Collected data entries
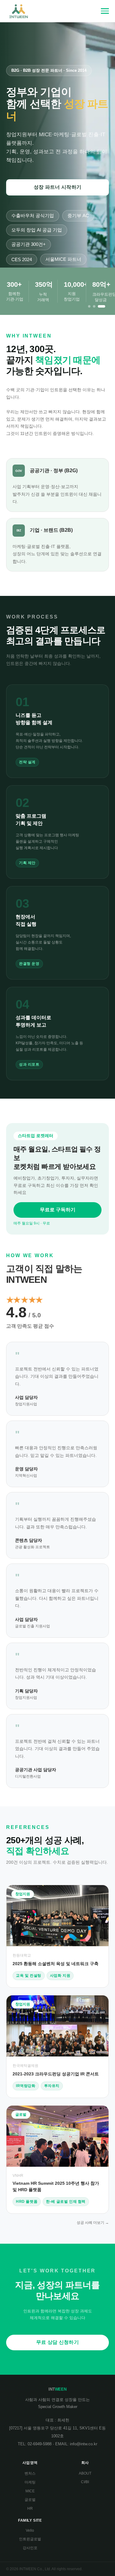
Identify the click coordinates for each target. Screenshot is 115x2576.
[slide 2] (94, 306)
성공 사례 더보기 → (93, 2222)
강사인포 (30, 2548)
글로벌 (30, 2500)
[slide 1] (89, 306)
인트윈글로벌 (30, 2539)
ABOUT (85, 2473)
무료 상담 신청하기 (57, 2342)
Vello (30, 2530)
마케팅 (30, 2482)
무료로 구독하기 (57, 1209)
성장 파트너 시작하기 (58, 187)
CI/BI (85, 2482)
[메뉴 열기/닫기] (105, 10)
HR (30, 2508)
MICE (30, 2491)
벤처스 (30, 2473)
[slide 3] (101, 306)
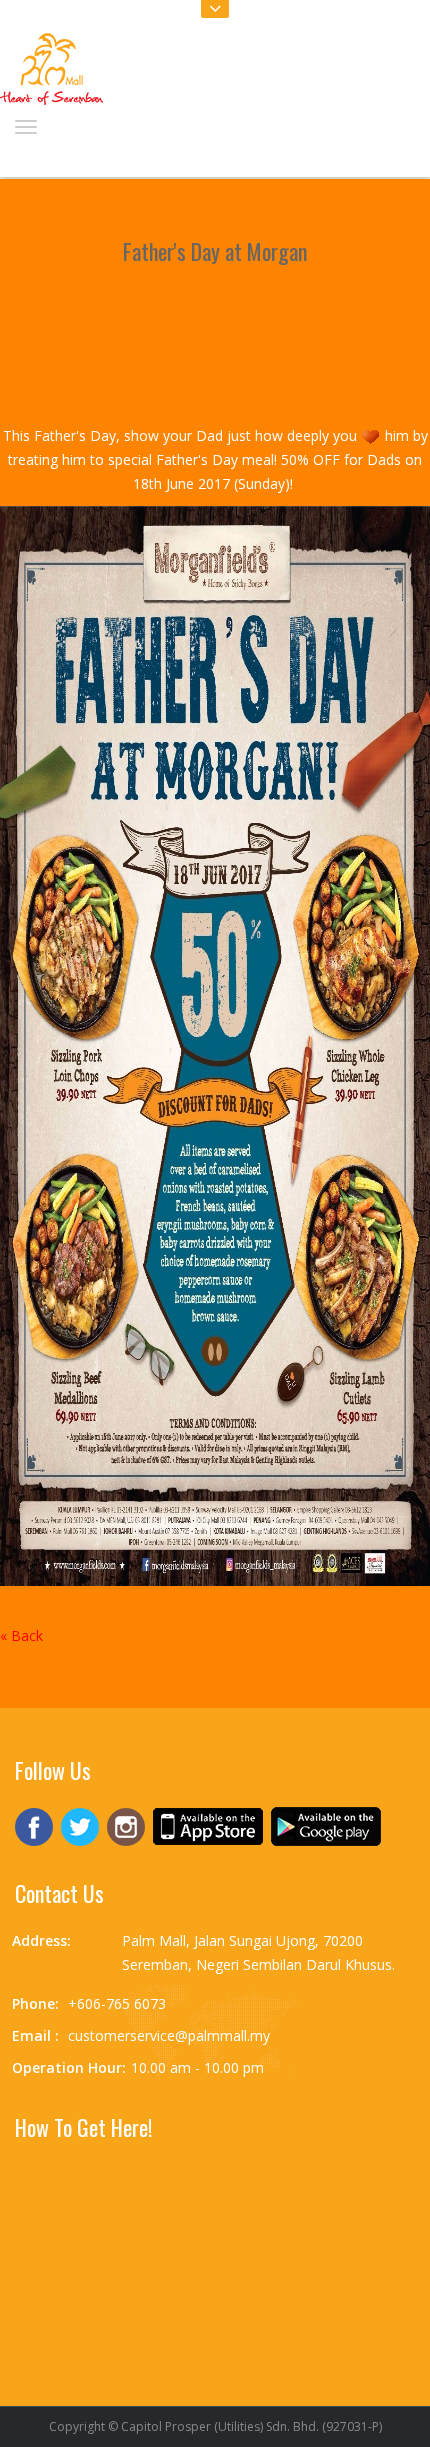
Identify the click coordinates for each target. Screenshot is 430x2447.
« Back (21, 1635)
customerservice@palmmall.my (169, 2035)
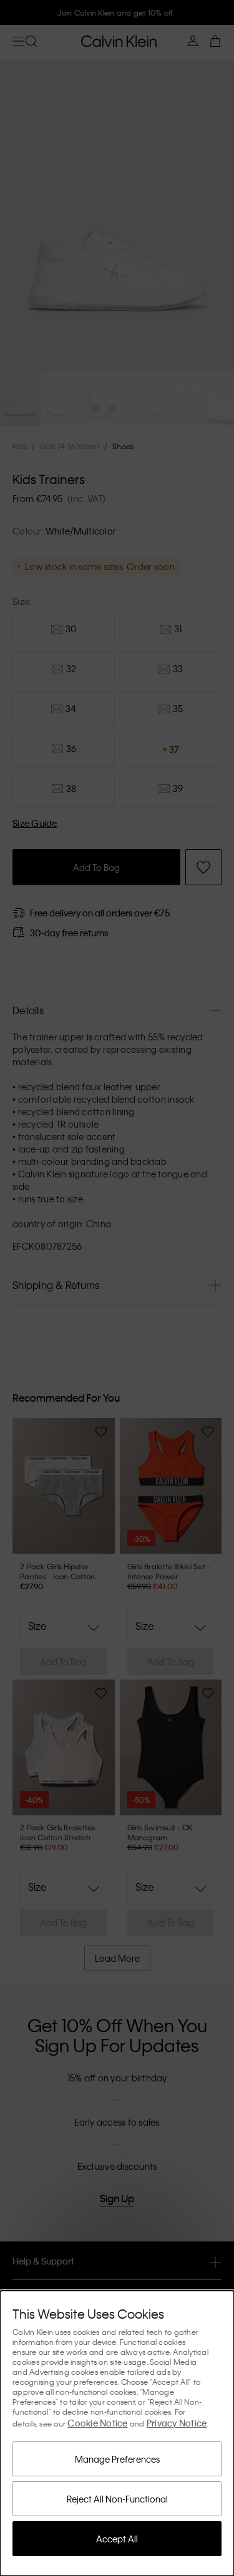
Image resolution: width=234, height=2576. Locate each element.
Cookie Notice (97, 2422)
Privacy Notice (177, 2422)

Aim of the exercise
With the pictures omitted, reproduce the records in full and exactly.

Solved exercise
Identify the click coordinates for each target. Screenshot is 115x2576.
[slide 2] (94, 306)
성공 사례 더보기 → (93, 2222)
강사인포 (30, 2548)
글로벌 (30, 2500)
[slide 1] (89, 306)
인트윈글로벌 (30, 2539)
ABOUT (85, 2473)
무료 상담 신청하기 (57, 2342)
Vello (30, 2530)
마케팅 (30, 2482)
무료로 구독하기 (57, 1209)
성장 파트너 시작하기 (58, 187)
CI/BI (85, 2482)
[메뉴 열기/닫기] (105, 10)
HR (30, 2508)
MICE (30, 2491)
벤처스 (30, 2473)
[slide 3] (101, 306)
Identify the click coordinates for each target. Screenshot is 430x2447.
« Back (21, 1635)
customerservice@palmmall.my (169, 2035)
Image resolution: width=234, height=2576. Locate each element.
Cookie Notice (97, 2422)
Privacy Notice (177, 2422)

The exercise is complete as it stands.